Crise post électorale

Comment des gendarmes se sont opposés au transférement d’Affi à Abidjan ; Alassane Ouattara : « je suis révolté »

Revue de presse
Publié le Modifié le Source : Linfodrome
comment-des-gendarmes-se-sont-opposes-au-transferement-d-affi-a-abidjan-alassane-ouattara-je-suis-revolte Alassane Ouattara est révolté des violences électorales.

La crise post électorale qu’a connue la Côte d’Ivoire n’a pas livré tous ses secrets. La presse ce mercredi 18 novembre 2020 raconte comment des gendarmes se sont opposés au transférement d’Affi à Abidjan. Pour sa part, le président Alassane Ouattara  a fait savoir qu’il est révolté. 

« Crise post-électorale : Comment des gendarmes se sont opposés au transférement d’Affi à Abidjan », barre à sa Une Soir info. Ce journal indépendant raconte la traque d’affi N’guessan « Le président du Front populaire ivoirien (Fpi) a été interpellé le 6 novembre. Voici, en exclusivité comment les autorités ont mis fin à la cavale de l’opposant », raconte Soir Info.

« 1er Conseil politique du Rhdp /Ouattara à propos des violences électorales meurtrières : « Je suis révolté », titre Le Patriote. Selon ce confrère, quelques jours après la proclamation officielle des résultats de la présidentielle du 31 octobre 2020, le Rhdp a organisé son premier conseil politique élargi aux ministres du parti, aux membres de la direction exécutive, députés, sénateurs,... « Je suis révolté, mais je considère que nous devons continuer de vivre ensemble dans la paix. L’opposition a voulu nous entraîner dans le chaos. Mais, vous avez su réagir », s’est félicité Alassane Ouattara.
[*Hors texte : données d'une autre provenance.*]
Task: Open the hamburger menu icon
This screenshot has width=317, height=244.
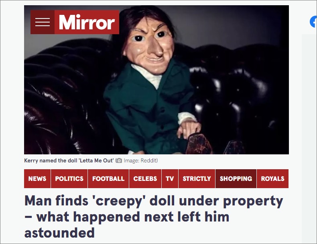Action: [x=43, y=22]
« Dialogue opposition-régime Rhdp : voici les facilitateurs présentis », souligne Le Temps. Qui fait observer que l’opposition ivoirienne n’est pas fermée à un dialogue avec le régime Rhdp. « Mais, elle demande que ces discussions soient menées sous l’égide d’un facilitateur. Et, ce facilitateur doit être accepté par toutes les parties », fait savoir Le Temps.